Ezra mendengkus kecewa.

Jovita membaca ekspresi Ezra, tak ingin suaminya kembali kesal. "Kalau bulan depan, bagaimana?"

"Bulan depan?" Ezra membelalakkan mata.

"Bulan ini kegiatanku padat sekali. Sudah pasti akan pulang malam saat Vanya sudah tidur. Rasanya aku hanya bisa membayar kebersamaan dengannya di akhir pekan. Jadwal bulan depan masih bisa kuatur," usul Jovita.

"Jadi, sekarang aku tidak lebih penting dari pekerjaanmu?"

Jovita memutar tubuh, mengalungkan tangan di leher Ezra, memandangi mata indah beriris gelap di hadapannya. "Bear, jangan berkata seperti itu! Kamu tahu betapa berartinya kamu dan Vanya bagiku, tapi komitmen pekerjaan tentu tidak dengan mudah kuabaikan. Kamu juga tahu usaha kerasku merintis semua ini."

"Kurasa membatalkan satu atau dua seminarmu bukan hal sulit, kamu bisa meminta rekanmu menggantikan. Itu jika aku memang masih prioritas dalam hidupmu." Nada suara Ezra terdengar seperti anak merajuk.

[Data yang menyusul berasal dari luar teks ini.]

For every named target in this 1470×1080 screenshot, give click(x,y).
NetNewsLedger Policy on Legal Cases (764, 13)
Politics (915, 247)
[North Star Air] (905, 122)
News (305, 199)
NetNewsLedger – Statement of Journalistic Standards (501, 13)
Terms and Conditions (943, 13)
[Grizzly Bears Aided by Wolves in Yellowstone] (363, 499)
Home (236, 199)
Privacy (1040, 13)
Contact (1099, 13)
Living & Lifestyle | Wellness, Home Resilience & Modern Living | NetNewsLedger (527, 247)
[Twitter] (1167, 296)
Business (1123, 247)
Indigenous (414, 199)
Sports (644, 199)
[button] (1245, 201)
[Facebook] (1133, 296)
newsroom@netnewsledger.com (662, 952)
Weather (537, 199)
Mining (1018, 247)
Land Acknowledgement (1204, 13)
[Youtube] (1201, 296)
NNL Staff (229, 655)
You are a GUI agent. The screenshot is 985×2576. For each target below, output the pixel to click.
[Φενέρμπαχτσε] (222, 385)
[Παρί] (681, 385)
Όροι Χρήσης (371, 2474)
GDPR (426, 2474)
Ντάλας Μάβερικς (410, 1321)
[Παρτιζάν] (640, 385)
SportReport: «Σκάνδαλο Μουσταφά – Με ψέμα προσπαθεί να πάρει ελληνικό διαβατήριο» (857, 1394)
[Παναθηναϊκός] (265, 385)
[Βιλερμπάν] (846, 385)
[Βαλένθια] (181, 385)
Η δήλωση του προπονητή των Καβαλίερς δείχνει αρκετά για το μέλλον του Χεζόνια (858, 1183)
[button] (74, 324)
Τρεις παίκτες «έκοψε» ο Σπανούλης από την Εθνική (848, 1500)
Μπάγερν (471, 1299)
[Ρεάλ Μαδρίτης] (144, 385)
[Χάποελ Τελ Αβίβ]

Jovita tertawa kecil. Kedua tangannya meremas gemas pipi Ezra. "Kamu kadang lebih kekanakkan dibanding Vanya."

"Oh, ya? Jadi, ada pria lain yang lebih dewasa?" tukas Ezra, nada suaranya meninggi.

"Astaga! Kenapa kamu ngomong gitu, sih?"

"Menurutmu kenapa?" Suara Ezra penuh amarah.

Jovita menggeleng-gelengkan kepala. Lagi-lagi perubahan mood Ezra yang membingungkannya. "Aku tidak punya waktu untuk meladenimu." Ia mendengkus, tidak mau merusak paginya dengan kejadian semacam ini. Ada seminar yang harus diisi siang nanti, tidak ingin mood-nya kacau. Ia membalikkan tubuh, kembali menghadap cermin.